◆ Data listing
:::::
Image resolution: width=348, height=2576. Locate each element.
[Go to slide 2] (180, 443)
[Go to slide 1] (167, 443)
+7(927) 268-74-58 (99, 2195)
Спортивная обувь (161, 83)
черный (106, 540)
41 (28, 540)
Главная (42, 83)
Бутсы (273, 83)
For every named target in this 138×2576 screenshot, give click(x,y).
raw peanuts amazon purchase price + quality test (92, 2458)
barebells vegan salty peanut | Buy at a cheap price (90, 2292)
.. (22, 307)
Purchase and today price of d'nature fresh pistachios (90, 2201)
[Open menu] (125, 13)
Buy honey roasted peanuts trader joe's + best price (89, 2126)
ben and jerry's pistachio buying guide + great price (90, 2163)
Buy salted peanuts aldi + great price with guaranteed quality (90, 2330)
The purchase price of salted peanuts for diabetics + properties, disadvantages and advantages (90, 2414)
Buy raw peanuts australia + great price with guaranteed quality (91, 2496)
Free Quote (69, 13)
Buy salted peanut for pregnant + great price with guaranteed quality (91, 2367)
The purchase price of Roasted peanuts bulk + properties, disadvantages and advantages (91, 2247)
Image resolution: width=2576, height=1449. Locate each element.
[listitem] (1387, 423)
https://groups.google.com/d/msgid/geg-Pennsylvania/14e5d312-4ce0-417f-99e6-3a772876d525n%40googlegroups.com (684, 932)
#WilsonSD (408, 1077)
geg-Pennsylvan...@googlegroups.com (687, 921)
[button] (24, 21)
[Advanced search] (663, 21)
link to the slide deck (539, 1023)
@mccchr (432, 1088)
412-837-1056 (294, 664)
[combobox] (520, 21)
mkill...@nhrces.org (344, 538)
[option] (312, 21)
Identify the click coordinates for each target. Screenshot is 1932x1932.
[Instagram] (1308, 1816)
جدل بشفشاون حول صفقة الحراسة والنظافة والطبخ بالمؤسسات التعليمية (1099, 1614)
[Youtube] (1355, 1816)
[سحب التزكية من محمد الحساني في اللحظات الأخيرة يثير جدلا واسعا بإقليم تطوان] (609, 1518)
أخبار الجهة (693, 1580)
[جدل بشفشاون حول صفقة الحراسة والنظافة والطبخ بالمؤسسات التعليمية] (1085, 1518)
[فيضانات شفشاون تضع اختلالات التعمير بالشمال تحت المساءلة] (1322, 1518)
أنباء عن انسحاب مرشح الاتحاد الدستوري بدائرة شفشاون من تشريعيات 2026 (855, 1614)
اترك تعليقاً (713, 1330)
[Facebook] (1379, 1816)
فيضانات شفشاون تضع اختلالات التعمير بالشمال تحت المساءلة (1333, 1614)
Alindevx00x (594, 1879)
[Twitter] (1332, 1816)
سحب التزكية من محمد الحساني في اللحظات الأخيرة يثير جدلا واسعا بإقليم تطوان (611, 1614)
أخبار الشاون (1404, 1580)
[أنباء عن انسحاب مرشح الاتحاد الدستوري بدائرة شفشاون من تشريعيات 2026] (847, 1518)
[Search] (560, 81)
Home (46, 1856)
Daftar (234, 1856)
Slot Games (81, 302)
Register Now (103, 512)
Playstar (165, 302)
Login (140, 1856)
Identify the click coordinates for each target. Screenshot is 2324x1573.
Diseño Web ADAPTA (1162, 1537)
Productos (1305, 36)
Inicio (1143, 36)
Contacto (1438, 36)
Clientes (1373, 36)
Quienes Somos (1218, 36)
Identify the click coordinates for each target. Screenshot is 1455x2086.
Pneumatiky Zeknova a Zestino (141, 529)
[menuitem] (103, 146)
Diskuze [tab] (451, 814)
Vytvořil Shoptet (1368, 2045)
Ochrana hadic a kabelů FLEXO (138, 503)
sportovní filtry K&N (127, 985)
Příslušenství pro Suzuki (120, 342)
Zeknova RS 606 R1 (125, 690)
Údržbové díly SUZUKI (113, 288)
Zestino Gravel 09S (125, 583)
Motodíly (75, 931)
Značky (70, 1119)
:::::
◆ What needs to be done
Return the lines of the listing above exactly as they appear, starting with the first and stopping after the line that holds "raw peanuts amazon".

◆ Task response
Image resolution: width=348, height=2576. Locate each element.
[Go to slide 2] (180, 443)
[Go to slide 1] (167, 443)
+7(927) 268-74-58 (99, 2195)
Спортивная обувь (161, 83)
черный (106, 540)
41 (28, 540)
Главная (42, 83)
Бутсы (273, 83)
For every named target in this 138×2576 screenshot, give click(x,y).
raw peanuts amazon purchase price + quality test (92, 2458)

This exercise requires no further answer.